§ **Source passage**
## BEGIN

JOBID, PARTITION, NAME, USER, TIME_LEFT, TIME_LIMIT, START_TIME, ST, NODES, CPUS, NODELIST(REASON)

ST: STATUS

State Code Meaning
PENDING PD Job is awaiting resource allocation.
RUNNING R Job currently has an allocation.
SUSPENDED S Job has an allocation, but execution has been suspended.
COMPLETING CG Job is in the process of completing. Some processes on some nodes may still be active.
COMPLETED CD Job has terminated all processes on all nodes.
CONFIGURING CF  Job has been allocated resources, but are waiting for them to become ready for use
CANCELED CA Job was explicitly cancelled by the user or system administrator.

The job may or may not have been initiated.

FAILED F Job terminated with non-zero exit code or other failure condition.
TIMEOUT TO Job terminated upon reaching its time limit.
PREEMPTED PR Job has been suspended by an higher priority job on the same ressource.
NODE_FAIL NF Job terminated due to failure of one or more allocated nodes.

 

Note: Preempted state means that your job is killed and re-queued because of priority. Research groups donate compute nodes and they have priority on the nodes. If they submit a job and there is no resource on the node, jobs belonging to general user are killed and requeued. To avoid this, you may use IT nodes. IT (it01-it04) doesn’t have priority. Also, you can exclude nodes by exclude parameter in slurm.

NODELIST(REASON) column lists nodes running jobs. Also, it gives the reason for Jobs state.

Reason Meaning
InvalidQOS The job’s QOS is invalid.
Priority One or more higher priority jobs is in queue for running. Your job will eventually run.
Resources The job is waiting for resources to become available and will eventually run.
PartitionNodeLimit The number of nodes required by this job is outside of it’s partitions current limits. Can also indicate that required nodes are DOWN or DRAINED.
PartitionTimeLimit The job’s time limit exceeds it’s partition’s current time limit.
QOSJobLimit The job’s QOS has reached its maximum job count.
QOSResourceLimit The job’s QOS has reached some resource limit.
QOSTimeLimit The job’s QOS has reached its time limit.
QOSMaxCpuPerUserLimit Maximum number of cpus per user for your job’s QoS have been met; job will run eventually.
QOSGrpMaxJobsLimit Maximum number of jobs for your job’s QoS have been met; job will run eventually.
QOSGrpCpuLimit All CPUs assigned to your job’s specified QoS are in use; job will run eventually.
QOSGrpNodeLimit All nodes assigned to your job’s specified QoS are in use; job will run eventually.

 

Check all Reasons codes in following link. https://slurm.schedmd.com/squeue.html#lbAF

Note: Most often you encounter with Priority, Resources and QOSMaxCpuPerUserLimit.

scontrol :

This command also shows everything about a job. You can find job id by squeue and kuacc-queue commands.

scontrol show jobid  job_id

Note:You can access these information in more detail with kuacc-queue .

## END

§ **Required tasks**
1. In the Slurm job status guide, translate this sentence into Spanish: "Research groups donate compute nodes and they have priority on the nodes."
2. Continue the Slurm job status guide after its closing note about kuacc-queue.

§ **Record list**
## BEGIN

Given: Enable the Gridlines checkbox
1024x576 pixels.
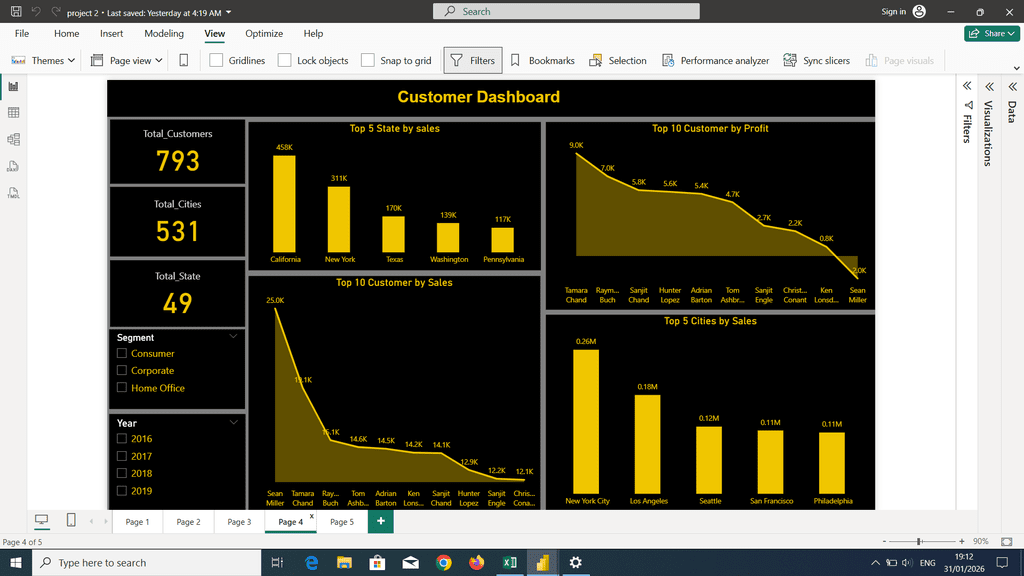Looking at the screenshot, I should (217, 60).
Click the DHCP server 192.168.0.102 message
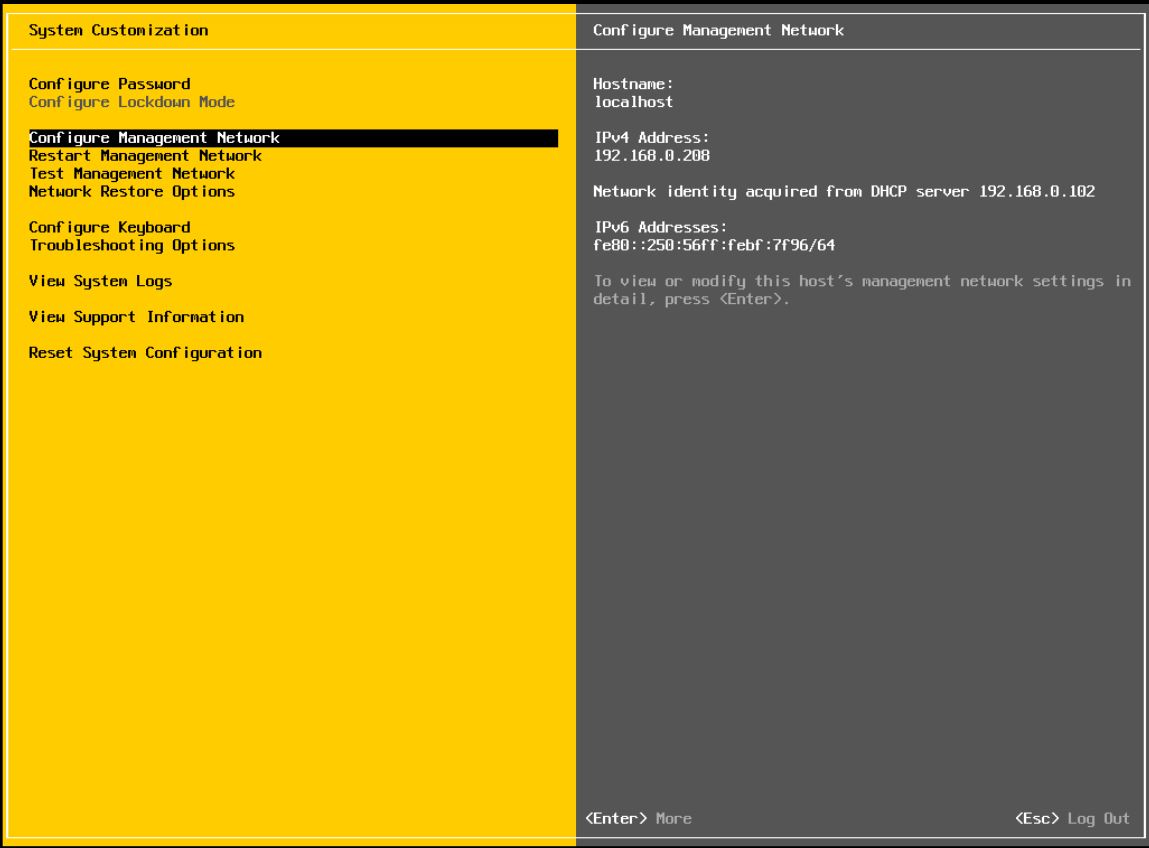 [x=843, y=191]
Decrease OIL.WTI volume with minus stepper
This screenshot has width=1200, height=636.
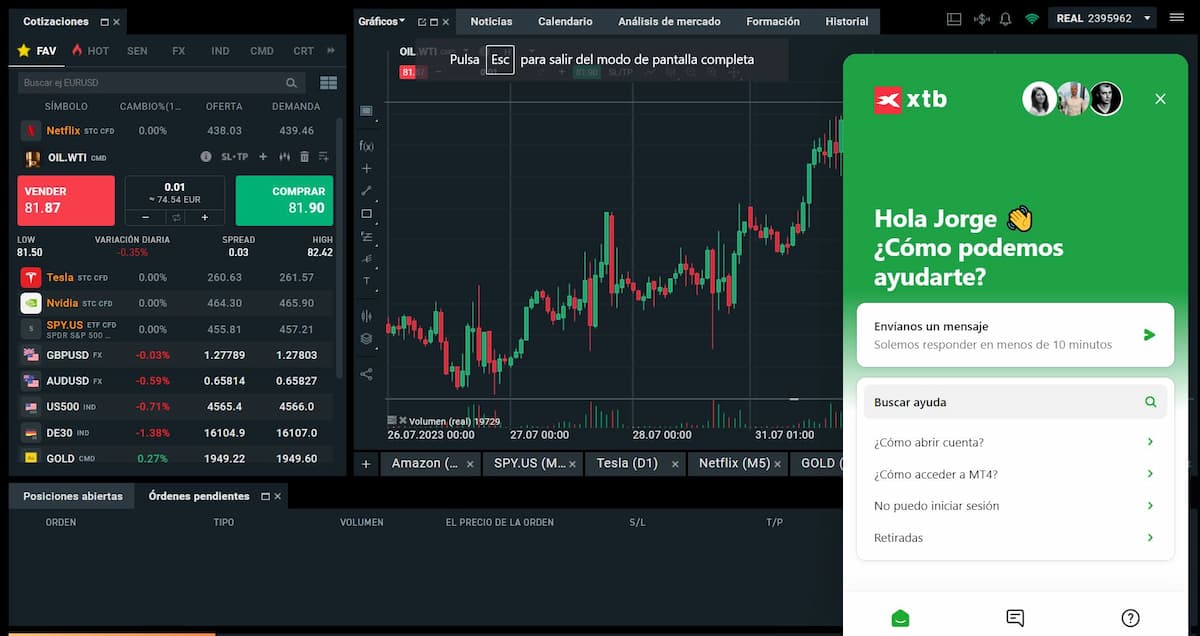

## END

§ **Written responses**
1. Los grupos de investigación donan nodos de cómputo y tienen prioridad en esos nodos.

2.
[root@login03 ~]# scontrol show jobid 2535745
JobId=2535745 JobName=JupiterNotebook
   UserId=xxxxx GroupId=domainusers(200513) MCS_label=N/A
   Priority=1669 Nice=0 Account=ai QOS=ai
   JobState=RUNNING Reason=None Dependency=(null)
   Requeue=1 Restarts=0 BatchFlag=1 Reboot=0 ExitCode=0:0
   RunTime=06:03:50 TimeLimit=5-00:00:00 TimeMin=N/A
   SubmitTime=2021-10-26T11:34:35 EligibleTime=2021-10-26T11:34:35
   StartTime=2021-10-26T11:34:40 EndTime=2021-10-31T11:34:40 Deadline=N/A
   PreemptTime=None SuspendTime=None SecsPreSuspend=0
   Partition=ai AllocNode:Sid=login02:19426
   ReqNodeList=(null) ExcNodeList=(null)
   NodeList=dy02
   BatchHost=dy02
   NumNodes=1 NumCPUs=2 NumTasks=2 CPUs/Task=1 ReqB:S:C:T=0:0:*:*
   TRES=cpu=2,mem=8G,node=1,gres/gpu:tesla_k80=1
   Socks/Node=* NtasksPerN:B:S:C=2:0:*:* CoreSpec=*
   MinCPUsNode=2 MinMemoryCPU=4G MinTmpDiskNode=0
   Features=(null) DelayBoot=00:00:00
   Gres=gpu:tesla_k80:1 Reservation=(null)
   OverSubscribe=OK Contiguous=0 Licenses=(null) Network=(null)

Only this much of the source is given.